X-ray of my lung collapsed

I couldn't have imagined what would happen after that. My lung just wouldn't heal and stay up. The air leak just didn't stop. Fast forward nearly 5 weeks and the surgeons got involved. In this time I had had numerous blockages of my drain, another drain placed as the first stopped working lung kept going up, down, up down it was a total nightmare. I was stuck in my hospital room for 5 weeks unable to leave due to my drain being on suction and I became quite despondent and depressed. The more time passed the more worried and anxious and frustrated and angry I got and it affected me badly. I lost 5 kg due to not eating because of stress and worry and looked awful. I became unable to eat food as the though of it made me feel sick. I was living of liquid supplements as it was all I could stomach. Something changed in me when my sister cried and yelled at me to snap out of it and do what needed to be done. Then my nurse came in and told me my bloods showed I was severely malnourished. At this point the surgeons wanted to step in and do surgery to stick my lung up and seal my leak but I couldn't because I had become so poorly it was to dangerous. They had been in touch with the transplant centre to ask what options we had because certain procedures can rule you out of/make transplant really difficult and I wanted to be a candidate when my time came, especially as it was now looking likely it would be very soon after all that had happened. So the did a blood pleurodesis where they took blood from my arm and put it through my drain into my pleural space. It works but clotting over the leak and then helping to stick the lung up. One week later my lung was inflated with no air leak and the drain came out.

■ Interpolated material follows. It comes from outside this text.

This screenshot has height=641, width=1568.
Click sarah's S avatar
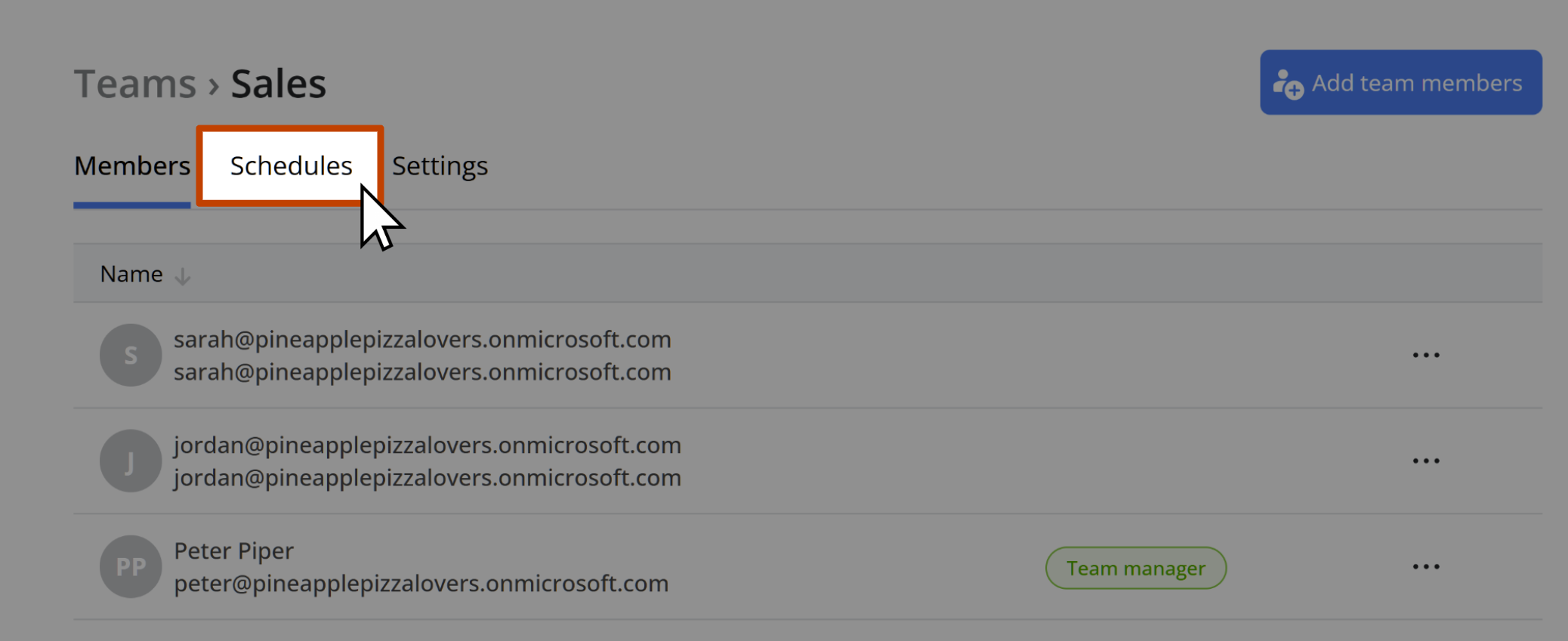[131, 355]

My dog Dexter was allowed to visit in hospital as I missed him so much!

I was hospital for 2 months altogether. I now at home but im still recovering. When I could finally leave my room and start moving again I could hardly walk. My muscles had deteriorated so much from being stuck mostly in bed for so long. But I was determined to get out of there and pushed myself. I have gained 5kg in weight so far as I am now feeding overnight via an NG tube. I am slowly walking further and further but am no way near to what I was before. I have managed to get off oxygen apart from overnight which I never thought I would do.  I have suprised all the doctors/nurses with how far I came in the time I did as they didn't think I would. I wont know for a while how my overall health is. Its still early days really and I cant do my lung function for a few months to protect my lung. But I will be referred to Papworth to meet them as its looking likely I will be assessed at some point in the near future. This terrifies me I never thought id be here yet it al happened so fast. But im still pushing on trying to get as well as I can do for now.